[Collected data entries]
------

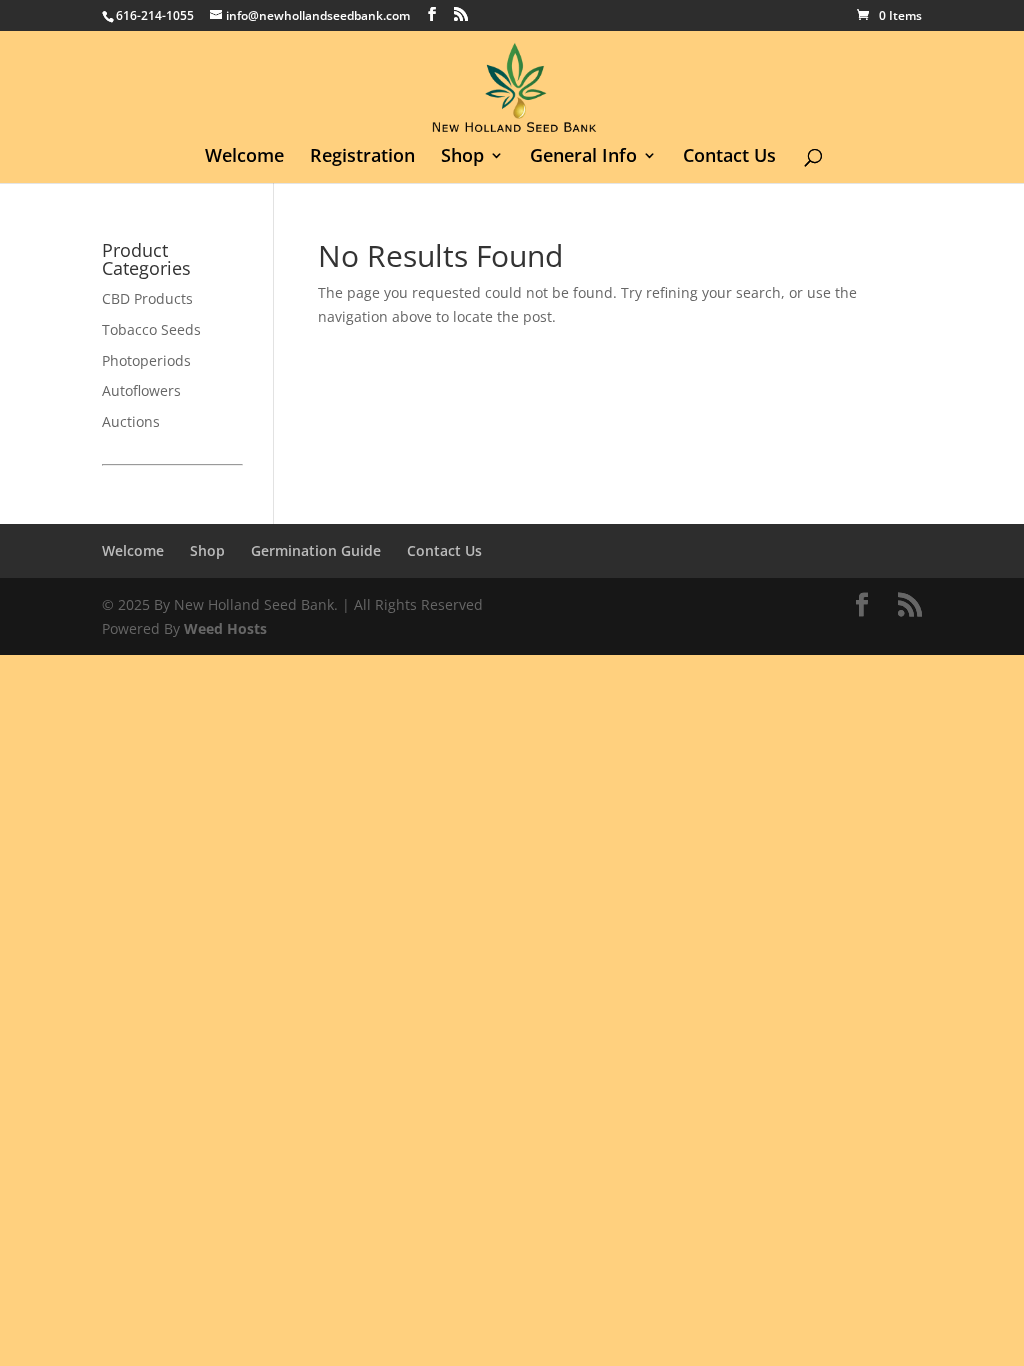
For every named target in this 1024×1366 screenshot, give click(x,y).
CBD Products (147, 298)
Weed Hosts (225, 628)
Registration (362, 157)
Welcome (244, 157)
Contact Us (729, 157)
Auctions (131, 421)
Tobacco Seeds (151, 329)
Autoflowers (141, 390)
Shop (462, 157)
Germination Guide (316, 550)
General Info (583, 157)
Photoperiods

------

* **WHAT TO DO**:
Output exactly the lines from the one containing "Welcome (244, 157)" through the last line of the records, both included. Output nothing else.

* **RESULT FOR THIS TASK**:
Welcome (244, 157)
Contact Us (729, 157)
Auctions (131, 421)
Tobacco Seeds (151, 329)
Autoflowers (141, 390)
Shop (462, 157)
Germination Guide (316, 550)
General Info (583, 157)
Photoperiods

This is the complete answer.